TO DO:
How many lines of the material contain the string "value"? Give only the number.

Extracted data entries
◆ ◆ ◆ ◆ ◆
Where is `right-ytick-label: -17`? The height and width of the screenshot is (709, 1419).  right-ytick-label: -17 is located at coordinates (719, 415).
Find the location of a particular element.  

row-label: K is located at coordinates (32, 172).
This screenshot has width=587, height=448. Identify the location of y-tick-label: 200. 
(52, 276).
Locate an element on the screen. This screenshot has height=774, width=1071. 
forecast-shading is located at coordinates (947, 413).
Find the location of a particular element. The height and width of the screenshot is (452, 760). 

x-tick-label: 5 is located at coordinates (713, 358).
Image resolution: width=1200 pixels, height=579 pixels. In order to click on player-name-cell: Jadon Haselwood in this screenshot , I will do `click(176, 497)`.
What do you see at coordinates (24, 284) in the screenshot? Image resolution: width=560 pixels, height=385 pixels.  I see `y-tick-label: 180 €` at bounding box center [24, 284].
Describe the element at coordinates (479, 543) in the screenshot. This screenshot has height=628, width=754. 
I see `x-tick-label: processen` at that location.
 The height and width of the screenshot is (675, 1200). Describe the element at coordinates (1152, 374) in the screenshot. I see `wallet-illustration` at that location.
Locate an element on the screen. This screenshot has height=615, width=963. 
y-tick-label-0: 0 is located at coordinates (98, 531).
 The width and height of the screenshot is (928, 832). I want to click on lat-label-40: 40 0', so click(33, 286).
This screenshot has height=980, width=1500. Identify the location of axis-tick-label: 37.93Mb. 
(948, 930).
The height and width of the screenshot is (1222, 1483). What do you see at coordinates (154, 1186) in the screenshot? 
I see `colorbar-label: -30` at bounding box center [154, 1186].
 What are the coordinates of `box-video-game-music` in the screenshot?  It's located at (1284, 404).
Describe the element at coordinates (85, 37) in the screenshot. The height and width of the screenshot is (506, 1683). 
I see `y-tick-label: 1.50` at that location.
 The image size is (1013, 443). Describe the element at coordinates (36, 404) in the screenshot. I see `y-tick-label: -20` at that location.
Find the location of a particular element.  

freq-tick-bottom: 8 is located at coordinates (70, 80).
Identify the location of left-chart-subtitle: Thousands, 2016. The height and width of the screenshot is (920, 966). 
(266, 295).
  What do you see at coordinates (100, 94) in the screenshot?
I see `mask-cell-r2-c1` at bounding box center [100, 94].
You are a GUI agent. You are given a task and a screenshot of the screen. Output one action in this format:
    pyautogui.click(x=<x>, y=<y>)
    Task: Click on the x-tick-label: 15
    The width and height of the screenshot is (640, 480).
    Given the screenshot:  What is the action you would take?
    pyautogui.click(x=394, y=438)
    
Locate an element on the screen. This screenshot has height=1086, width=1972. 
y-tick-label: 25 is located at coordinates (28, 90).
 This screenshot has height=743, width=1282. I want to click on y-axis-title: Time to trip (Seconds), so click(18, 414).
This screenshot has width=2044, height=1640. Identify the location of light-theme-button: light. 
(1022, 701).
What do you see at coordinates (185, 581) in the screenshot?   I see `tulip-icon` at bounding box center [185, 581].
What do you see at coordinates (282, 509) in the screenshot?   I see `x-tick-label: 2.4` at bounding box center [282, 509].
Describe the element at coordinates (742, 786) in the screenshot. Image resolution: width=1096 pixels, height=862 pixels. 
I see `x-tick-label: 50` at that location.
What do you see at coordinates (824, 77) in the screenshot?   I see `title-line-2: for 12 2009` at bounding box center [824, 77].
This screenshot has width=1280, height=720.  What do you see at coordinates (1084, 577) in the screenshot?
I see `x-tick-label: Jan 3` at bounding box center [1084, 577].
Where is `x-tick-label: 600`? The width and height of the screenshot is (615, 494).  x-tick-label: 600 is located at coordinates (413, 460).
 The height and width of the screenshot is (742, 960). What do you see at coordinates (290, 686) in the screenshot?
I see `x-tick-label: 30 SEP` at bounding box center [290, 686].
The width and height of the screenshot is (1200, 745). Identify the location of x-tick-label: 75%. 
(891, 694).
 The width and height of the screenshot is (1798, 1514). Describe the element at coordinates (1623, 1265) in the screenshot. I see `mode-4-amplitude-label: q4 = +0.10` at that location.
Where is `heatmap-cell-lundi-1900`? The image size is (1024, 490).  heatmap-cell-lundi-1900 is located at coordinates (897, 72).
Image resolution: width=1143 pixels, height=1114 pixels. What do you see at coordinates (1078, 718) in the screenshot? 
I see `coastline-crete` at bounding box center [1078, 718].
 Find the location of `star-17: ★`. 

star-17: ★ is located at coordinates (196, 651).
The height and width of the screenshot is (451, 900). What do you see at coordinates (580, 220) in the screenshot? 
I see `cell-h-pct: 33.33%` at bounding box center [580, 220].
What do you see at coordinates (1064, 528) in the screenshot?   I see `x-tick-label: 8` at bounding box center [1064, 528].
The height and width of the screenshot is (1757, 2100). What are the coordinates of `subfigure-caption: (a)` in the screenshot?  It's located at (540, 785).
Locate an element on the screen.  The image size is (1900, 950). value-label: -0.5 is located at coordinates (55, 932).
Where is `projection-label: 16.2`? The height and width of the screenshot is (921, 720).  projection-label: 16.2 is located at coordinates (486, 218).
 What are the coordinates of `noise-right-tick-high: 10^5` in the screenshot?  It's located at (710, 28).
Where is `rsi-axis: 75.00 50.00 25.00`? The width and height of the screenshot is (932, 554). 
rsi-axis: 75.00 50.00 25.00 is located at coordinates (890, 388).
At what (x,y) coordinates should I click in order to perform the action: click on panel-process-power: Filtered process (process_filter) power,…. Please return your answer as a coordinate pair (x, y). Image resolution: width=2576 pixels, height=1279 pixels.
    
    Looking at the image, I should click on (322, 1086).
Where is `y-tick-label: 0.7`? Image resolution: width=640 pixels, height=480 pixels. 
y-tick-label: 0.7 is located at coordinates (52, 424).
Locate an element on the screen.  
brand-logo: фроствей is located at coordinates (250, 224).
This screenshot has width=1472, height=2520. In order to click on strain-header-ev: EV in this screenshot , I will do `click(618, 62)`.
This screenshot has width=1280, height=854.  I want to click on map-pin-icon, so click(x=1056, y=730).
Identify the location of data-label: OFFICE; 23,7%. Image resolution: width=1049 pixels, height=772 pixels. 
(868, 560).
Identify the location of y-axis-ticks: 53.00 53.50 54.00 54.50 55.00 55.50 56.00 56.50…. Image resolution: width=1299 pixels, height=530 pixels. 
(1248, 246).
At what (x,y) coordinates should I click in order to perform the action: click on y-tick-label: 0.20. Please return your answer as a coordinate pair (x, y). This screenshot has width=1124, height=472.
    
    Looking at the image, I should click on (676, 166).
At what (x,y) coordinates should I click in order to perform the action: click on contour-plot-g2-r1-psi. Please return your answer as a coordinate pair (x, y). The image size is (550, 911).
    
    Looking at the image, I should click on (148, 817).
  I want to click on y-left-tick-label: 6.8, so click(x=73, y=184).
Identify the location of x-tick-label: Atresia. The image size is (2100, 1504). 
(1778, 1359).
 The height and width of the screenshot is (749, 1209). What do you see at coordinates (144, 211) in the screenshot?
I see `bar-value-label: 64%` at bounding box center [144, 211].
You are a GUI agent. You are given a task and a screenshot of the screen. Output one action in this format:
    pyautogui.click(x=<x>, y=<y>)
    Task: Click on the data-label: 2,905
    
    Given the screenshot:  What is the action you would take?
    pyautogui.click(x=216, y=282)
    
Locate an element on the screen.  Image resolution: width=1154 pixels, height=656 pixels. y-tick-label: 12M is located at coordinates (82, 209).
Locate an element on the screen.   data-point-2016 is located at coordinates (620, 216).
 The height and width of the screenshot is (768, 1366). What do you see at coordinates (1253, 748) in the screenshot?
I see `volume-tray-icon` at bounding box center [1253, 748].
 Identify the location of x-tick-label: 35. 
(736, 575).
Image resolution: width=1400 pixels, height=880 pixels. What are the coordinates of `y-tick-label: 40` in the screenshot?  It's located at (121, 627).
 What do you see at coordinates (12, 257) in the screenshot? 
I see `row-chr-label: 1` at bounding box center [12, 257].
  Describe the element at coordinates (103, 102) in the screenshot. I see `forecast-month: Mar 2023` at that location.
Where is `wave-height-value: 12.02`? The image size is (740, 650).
◆ ◆ ◆ ◆ ◆
REPLY:
3